:: RECORDS SUPPLIED

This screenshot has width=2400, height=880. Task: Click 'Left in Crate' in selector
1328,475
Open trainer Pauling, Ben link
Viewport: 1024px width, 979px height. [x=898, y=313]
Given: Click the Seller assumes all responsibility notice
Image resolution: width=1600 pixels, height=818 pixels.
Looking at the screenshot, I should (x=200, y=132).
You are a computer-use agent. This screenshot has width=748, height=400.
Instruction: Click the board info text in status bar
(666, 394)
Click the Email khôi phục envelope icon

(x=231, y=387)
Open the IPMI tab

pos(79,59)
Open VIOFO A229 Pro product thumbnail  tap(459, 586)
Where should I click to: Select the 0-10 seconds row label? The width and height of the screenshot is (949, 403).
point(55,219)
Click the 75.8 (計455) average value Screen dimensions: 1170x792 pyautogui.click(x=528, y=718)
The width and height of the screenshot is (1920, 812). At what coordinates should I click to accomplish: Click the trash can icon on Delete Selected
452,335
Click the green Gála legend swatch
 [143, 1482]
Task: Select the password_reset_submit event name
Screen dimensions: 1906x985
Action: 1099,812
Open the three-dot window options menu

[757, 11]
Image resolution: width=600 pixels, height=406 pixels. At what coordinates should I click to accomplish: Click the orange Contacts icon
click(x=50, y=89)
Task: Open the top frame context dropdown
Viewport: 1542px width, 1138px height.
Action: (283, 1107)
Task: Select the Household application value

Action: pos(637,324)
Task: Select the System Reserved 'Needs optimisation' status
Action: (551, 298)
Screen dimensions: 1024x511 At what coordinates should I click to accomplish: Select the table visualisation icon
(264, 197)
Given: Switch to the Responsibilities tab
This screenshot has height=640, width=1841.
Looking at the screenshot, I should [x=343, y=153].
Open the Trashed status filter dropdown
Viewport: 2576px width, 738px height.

::::

## YOUR TASK
All that is wanted is an exact copy of the lines above from the one with "Instruction: Click the" through the one with "Open VIOFO A229", with both ends included.

## ANSWER FOR THE TASK
Instruction: Click the board info text in status bar
(666, 394)
Click the Email khôi phục envelope icon

(x=231, y=387)
Open the IPMI tab

pos(79,59)
Open VIOFO A229 Pro product thumbnail  tap(459, 586)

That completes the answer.